Text segment:
## Notes
### 08/12/18 [07:45 - 13:20]
So yeah, I might have done a mistake or two in the last implementation.... Between them, not realising that the input to Conv1D has a lot of channels and that I ~~could~~ should use a lot of filters.  
But that's all in the past, now that this little boy is up and learning and growing in a healthy manner.  
Now the first Conv1D uses 5 filters and the second one, 3. I could perhaps increase this someday.  
Not only that, but now it also saves it weights during training (I had done this in another implementation, but I forgot to commit that one, so now it's in this one).  
And now on to some notes for my future self, I was asing myself if it would be possible to get the 16 dimensional vector produced by Embedding and use Conv2D on it. It seems to be possible with the aid of keras.layers.Reshape. The idea would be to simply add a single dimension to the end of Embedding, so it would become 4D, allowing it to be used as input to Conv2D. I might do that in a separate file though, so that I'm able to compare both results.
Another possible improvement might be to shuffle the data. I didn't do so because there data order is relevant in this data set, but who knows what might happen?  
Also, here goes a complete log of the changes, in chronological order:
- Changed the parameter filter in the first Conv1D to 5
- Changed the parameter filter in the second Conv2D to 3
- Changed metrics to 'acc', as there is no implementation of sparse_categorical_accuracy in tf.keras
- Added saving cell, with model.save_weights
- Added ModelCheckpoint callback, saving only weights
- Added model saving to saving cell
- Changed the ModelCheckpoint parameter save_only_weights to False, as to resume training in later ocasions
- Also, increased periods in ModelCheckpoint
- Changed the checkpoint path to include data and time of checkpoint
- Gave names to the layers
- Added loading model cell  

On a side note, loss just went nuts


### Some time in the past:
I have yet to conclude training the model, but I was to excited to share it finally working after a long time.  
On a side note, however, it does seem to overfit before the end of even the first epoch, but we need to conclude a whole training session before jumping to any conclusions


# Word Prediction using TDNN implemented in tf.keras
This notebook is an attempt at implementing a Time Delay Neural Network for word prediction in the ptb dataset

In [57]:
# Imports
from __future__ import print_function
import tensorboard as tf
from tensorflow import keras
import reader
import numpy as np
import os
from time import strftime, gmtime
import pathlib
from pathlib import PosixPath

In [33]:
# Constants
window_size = 20 # defines the past lookup for determining the following word
path = "data/simple-examples/data"
checkpoint_path = "training/cp-{epoch:04d}_" + strftime("%H-%M_%d-%m-%Y", gmtime()) + ".ckpt"

Record extracts:
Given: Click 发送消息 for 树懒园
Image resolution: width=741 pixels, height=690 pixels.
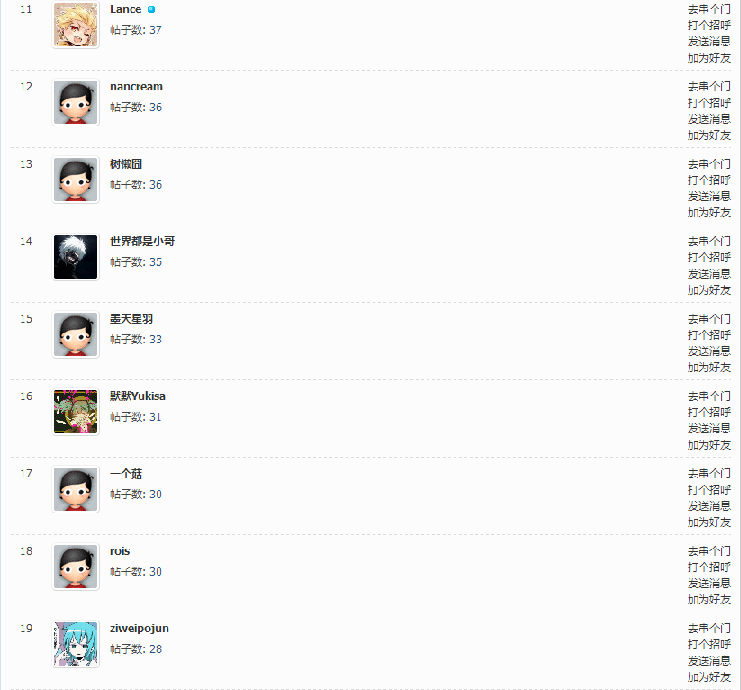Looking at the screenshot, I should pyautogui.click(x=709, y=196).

...

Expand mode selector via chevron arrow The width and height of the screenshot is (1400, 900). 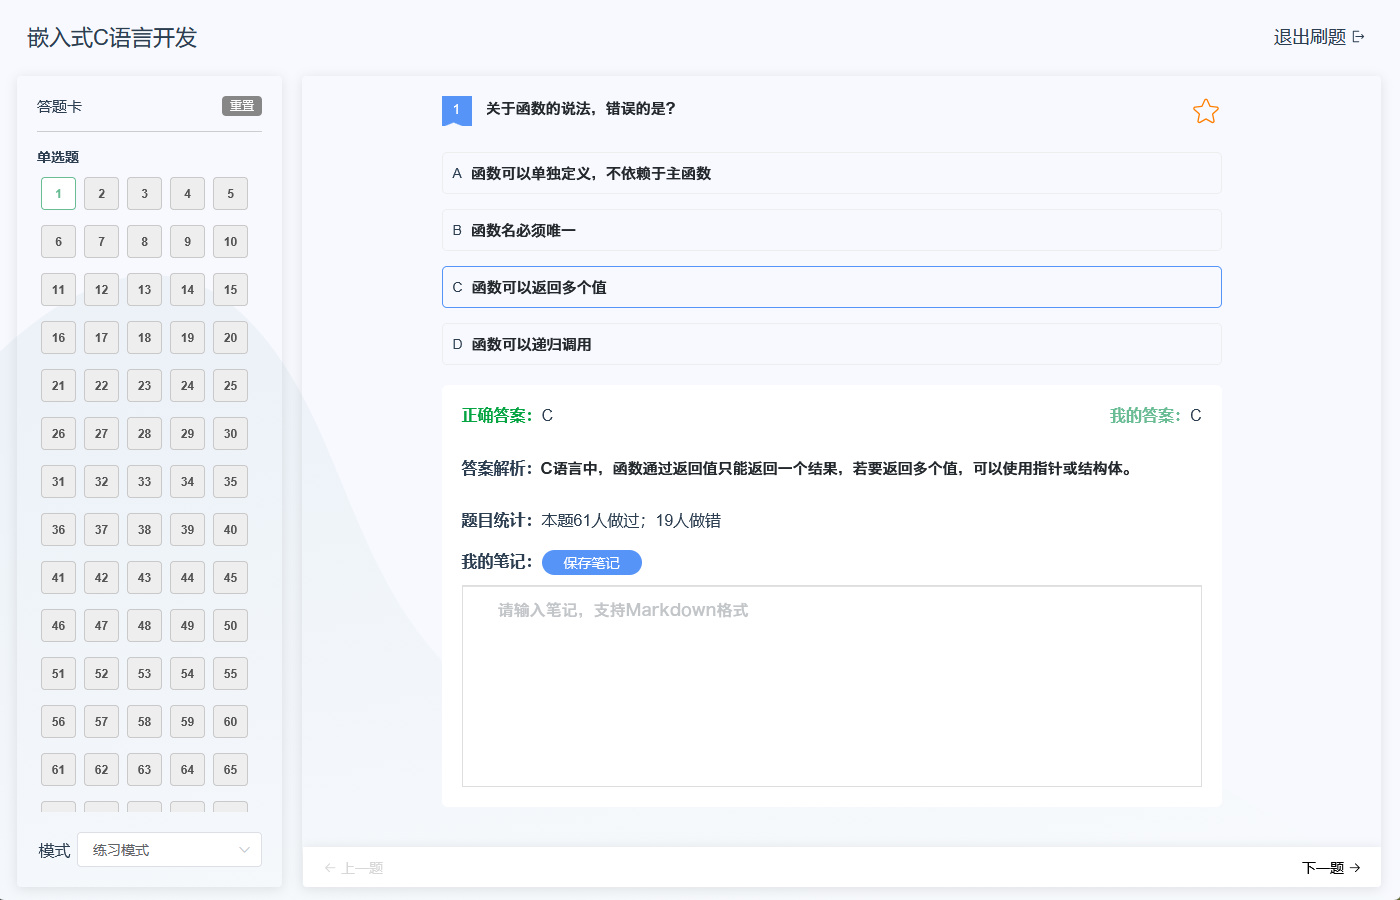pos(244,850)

--

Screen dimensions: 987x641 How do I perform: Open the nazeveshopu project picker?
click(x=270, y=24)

The request:
Reproduce word for word the stretch of the word prediction notebook above that starts with the words containing "But that's all" and finishes with "in this one).".

Task result:
But that's all in the past, now that this little boy is up and learning and growing in a healthy manner.  
Now the first Conv1D uses 5 filters and the second one, 3. I could perhaps increase this someday.  
Not only that, but now it also saves it weights during training (I had done this in another implementation, but I forgot to commit that one, so now it's in this one).